EXTRACTED TEXT
As if the questions raised by the objects found inside the book aren't enough, there is a modern-day mystery as well, for after the Haggadah is placed in a display in a special climate-controlled room in the new national museum, Hanna is invited back to see it. At first glance, Hanna, an expert in ancient parchments, can immediately tell that the parchment in this book is different from that of the book she conserved. However, she cannot change the minds of the the museum authorities, who convince her she is wrong. Losing confidence in herself, she returns to her native Australia and gives up book conservation.

Was the book on display a fake? And if so, will we ever see the real book again?

Six chapters are devoted to Hanna, and we follow her from Australia to Sarajevo to Vienna to the US and back home to Australia. Along the way we learn about her Sarajevan lover and about her strained relationship with her mother, a famous and driven surgeon. Unfortunately, Hanna's character is rather flat and one-dimensional, and I never warmed up to her.

It is in the other chapters that we meet way more compelling, sympathetic and vividly-drawn characters - the true "People of the Book". There is Zahra, the Moorish slave girl who, in 15th-Century Seville, paints the illustrations in gorgeous colors like lapis lazuli and saffron. By the late 1400s the book is still in Spain - but in Tarragona. There we encounter David Ben Shoushan, who buys the illustrated parchment pages, adds Hebrew text to them and has them bound into a small book with a soft kid covering and silver clasps. It is his daughter, Ruti, who takes the book on the next leg of its journey. Using the silver medallion from the cover of the book as payment, she boards a ship bound away from her homeland.

The book surfaces again over 100 years later, in 1609 Venice. At the last minute, Father Domenico Vistorini, the official censor of any books suspected as being against the Catholic faith, uncharacteristically saves the Haggadah, which had been destined to be burned along with the Pope's other banned books.  After "disappearing" for a lengthy time, the Haggadah comes to light again in Sarajevo in 1894. It is briefly taken to Vienna, that city being the center of the Austro-Hungarian Empire. There, bookbinder Herr Florien Mittl is assigned the task of restoring the book. He remove the worn binding and replaces it with a cheap, shoddy cover and also sells the valuable clasps to pay for his expensive medical treatments for syphilis.

The Haggada was eventually returned to Sarajevo and placed in the National Museum. Many years later, we meet one of the most interesting "book people" of all. Lola is a young Jewish girl who fights with the partisans in WWII. After the partisan group breaks up, she is befriended by museum worker Serif and his wife. In order to save "a Jewish girl and a Jewish treasure", Serif smuggles the book out of the museum and takes it and Lola to a hiding place high in the mountains. We meet up with Lola again in 2002, in Jerusalem. There, some unresolved questions are finally answered.
 
I have known that Brooks is an excellent historical fiction writer since I read her book, "Year of Wonders".  In it, she turns the bare-bones, seemingly depressing story of how the plague affected the lives of 17th Century English villagers into a compelling, highly-readable book. With "People of the Book" her reputation is cemented in my mind.
 
(PS - The real Sarajevo Haggadah has an exciting history too. It is one of the oldest Sephardic Haggadahs in the world, originating in Barcelona around 1350. It also survived several episodes of near destruction. It was hidden from the Nazis during WWII and magically survived a break-in at the Sarajevo National Museum during the Bosnian War in 1992. Painted with vivid pigments and copper and gold, it is considered to be the most beautiful illuminated Jewish manuscript in existence and one of the most valuable books in the world, appraised at $700 million.)

SUPPLIED ENTRIES
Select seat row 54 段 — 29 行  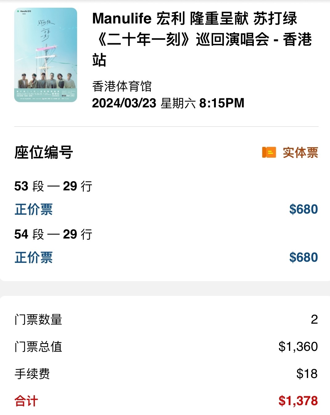pyautogui.click(x=53, y=234)

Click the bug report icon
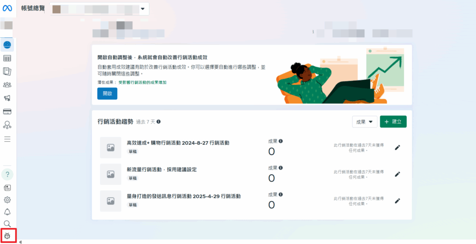click(x=7, y=236)
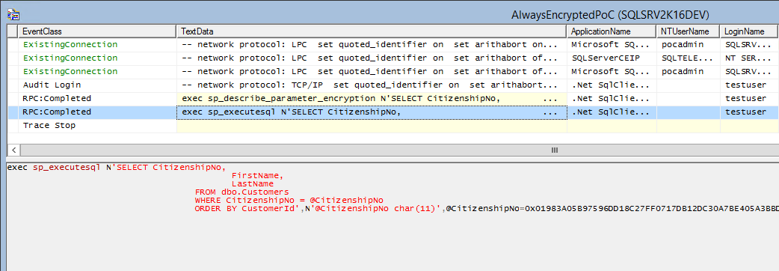Image resolution: width=779 pixels, height=271 pixels.
Task: Click the horizontal scrollbar thumb grip
Action: 555,150
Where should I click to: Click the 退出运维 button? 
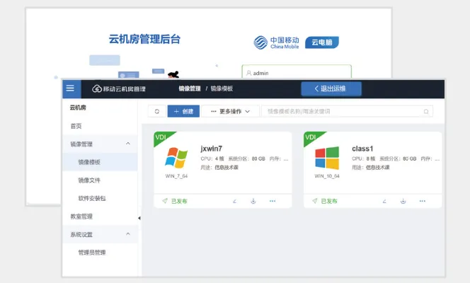coord(332,88)
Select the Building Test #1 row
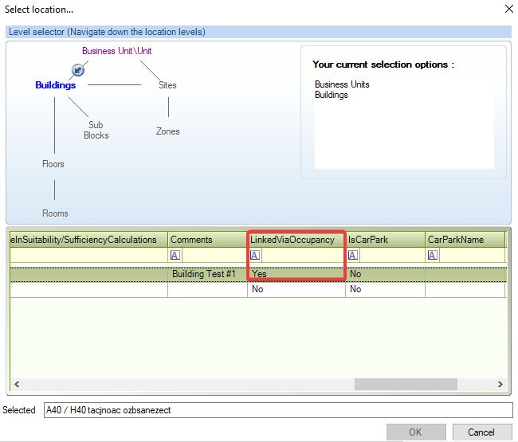 coord(204,273)
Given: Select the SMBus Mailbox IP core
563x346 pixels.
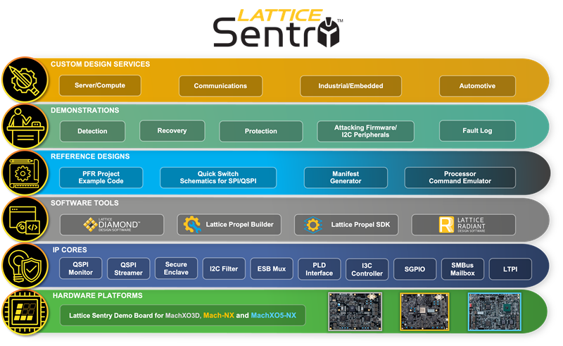Looking at the screenshot, I should coord(457,268).
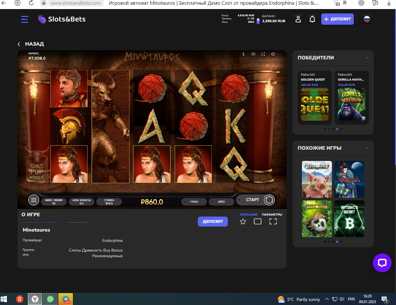Collapse the ПОБЕДИТЕЛИ panel
The height and width of the screenshot is (305, 396).
pyautogui.click(x=367, y=58)
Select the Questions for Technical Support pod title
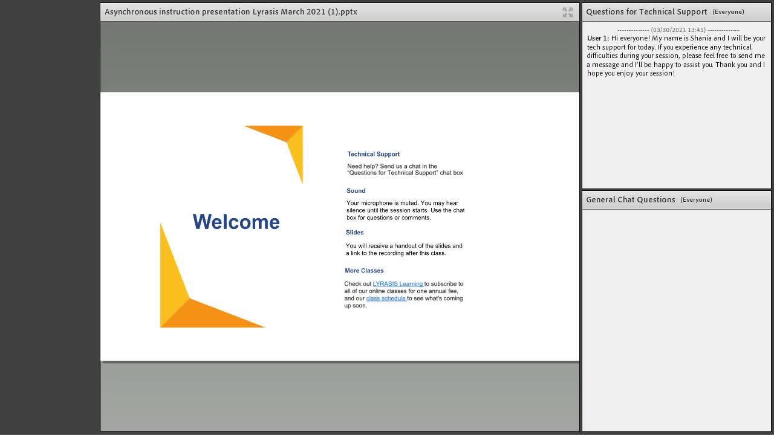774x435 pixels. click(x=646, y=11)
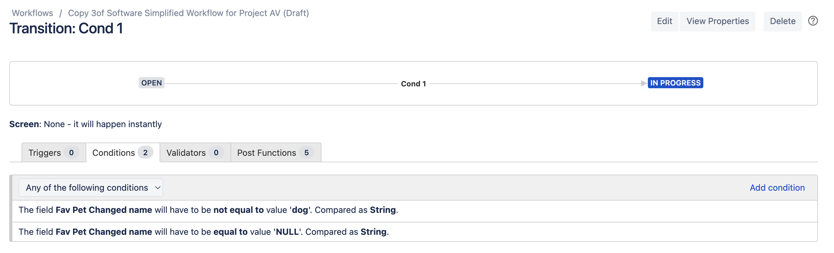Go to Workflows breadcrumb
This screenshot has width=834, height=253.
(32, 13)

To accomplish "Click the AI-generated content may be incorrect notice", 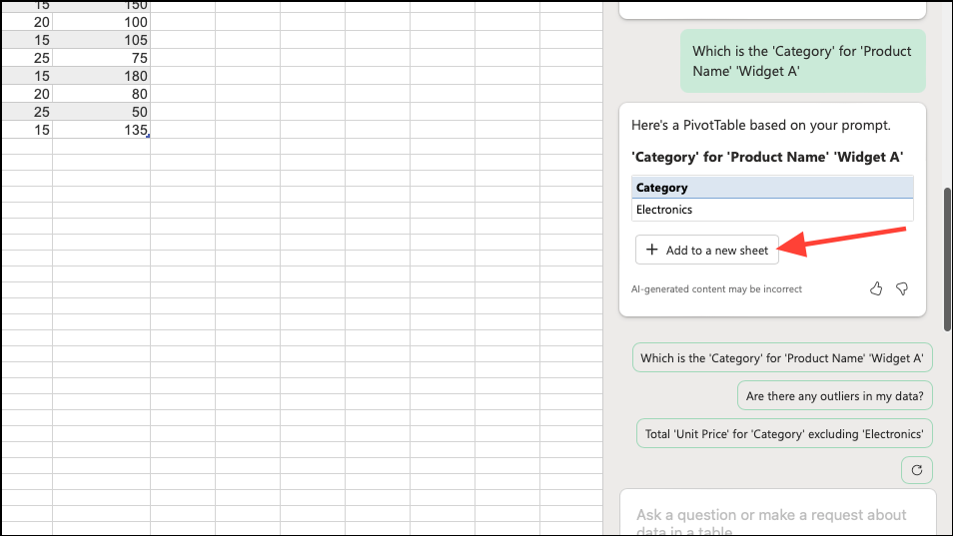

DIRECTIONS FOR THIS TASK
Revise the review's passage between "It is in the" and "from her homeland.", inclusive, so that "saffron" becomes "vermilion". The data plays no role here.

ANSWER
It is in the other chapters that we meet way more compelling, sympathetic and vividly-drawn characters - the true "People of the Book". There is Zahra, the Moorish slave girl who, in 15th-Century Seville, paints the illustrations in gorgeous colors like lapis lazuli and vermilion. By the late 1400s the book is still in Spain - but in Tarragona. There we encounter David Ben Shoushan, who buys the illustrated parchment pages, adds Hebrew text to them and has them bound into a small book with a soft kid covering and silver clasps. It is his daughter, Ruti, who takes the book on the next leg of its journey. Using the silver medallion from the cover of the book as payment, she boards a ship bound away from her homeland.